Christian David Sprenger (born 19 December 1985) is an Australian former breaststroke swimmer. He trains at the Commercial Swimming Club under Simon Cusack.

Swimming career
At the 2008 Australian Swimming Championships he qualified in the 100- and 200-metre breaststroke, placing second in both events to qualify for the Olympics in Beijing. He failed to make the finals in either event but picked up a silver after swimming in the heats of the medley relay. Later on in the year he won nine individual FINA World Cup races during the 2008 series.

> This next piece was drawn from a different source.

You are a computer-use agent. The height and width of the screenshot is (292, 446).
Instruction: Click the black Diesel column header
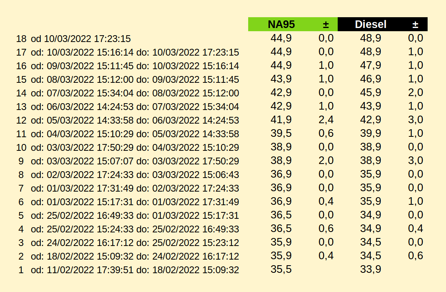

He also won seven silvers and three bronze.

Sprenger had his first individual success at global level in 2009, breaking Kosuke Kitajima's world record in the semifinals of the 200m breaststroke, and took taking two bronze medals at the World Championships in Rome.

He had more international success in 2010, as he captured a silver in the 100-metre breaststroke at the 2010 Pan Pacific Swimming Championships and a bronze in the medley relay, along with 3 medals at the Commonwealth Games.

A career highlight, Sprenger won silver in the 100-metre breaststroke at the 2012 London Olympics with a new personal best of 58.93 seconds.

At the 2013 World Aquatics, Sprenger captured gold in the 100-metre breaststroke in a new personal best time. He also collected silver in the 50-metre breaststroke.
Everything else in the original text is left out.